SINGAPORE: South Korea's won hit its strongest level in more than a week on Thursday, leading gains among emerging Asian currencies after US data pushed down Treasury yields and the dollar.

The Philippine peso turned higher, tracking regional appreciation, although the economy grew at its slowest pace in more than five years in the third quarter.

The lower-than-expected growth data forced the peso to reverse initial strength and end the morning session weaker. But it firmed again in the afternoon session.

The won rose as much as 0.8 percent to 1,098.1 per dollar in local trade, its strongest since Nov. 18, on increasing demand from exporters for month-end settlements.

South Korea's foreign exchange authorities were suspected of intervening to check the won's gains against the yen, traders said. The won touched 9.3353 to the Japanese unit, its strongest since August 2008.

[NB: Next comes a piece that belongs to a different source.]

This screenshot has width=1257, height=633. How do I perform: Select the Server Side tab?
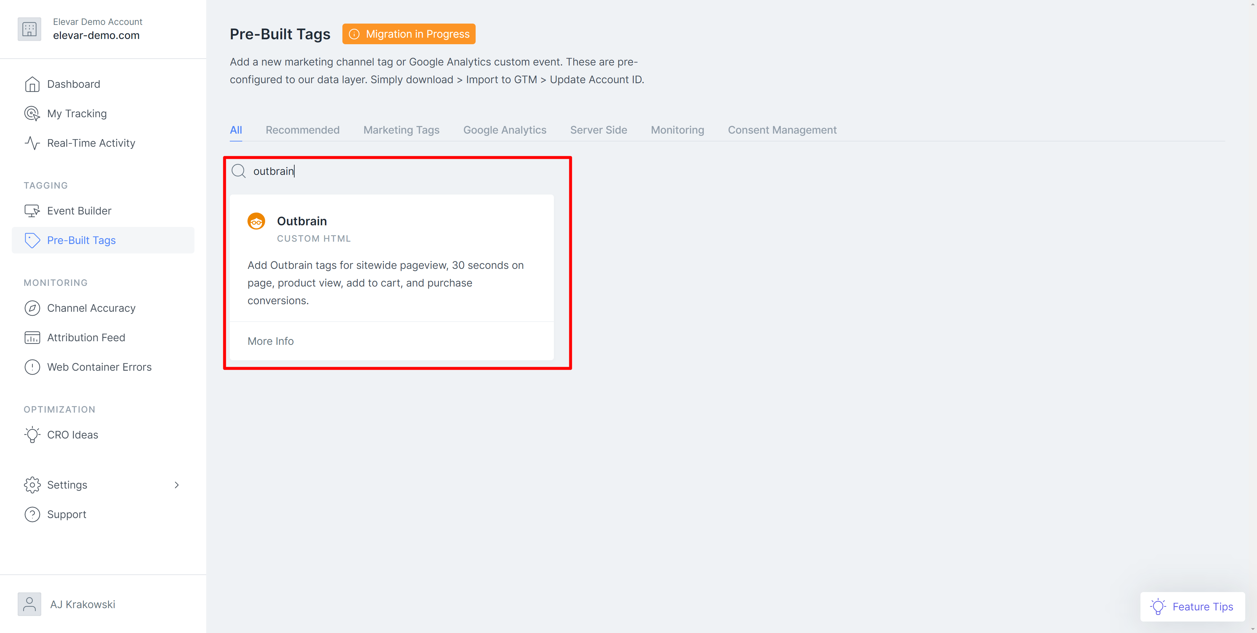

The dollar eased against the yen as US data on consumers, housing and manufacturing pushed the benchmark 10-year Treasury note yield to a one-month low on Wednesday.

Malaysia's ringgit benefited from the dollar's weakness. The ringgit cut some of gains on concerns that lower oil prices may hurt economic fundamentals of the net oil exporters and major palm oil producer.

Some offshore funds sold the ringgit in non-deliverable forwards markets as oil prices fell, with Brent crude at a four-year low on views OPEC is unlikely to cut output during a meeting later in the day.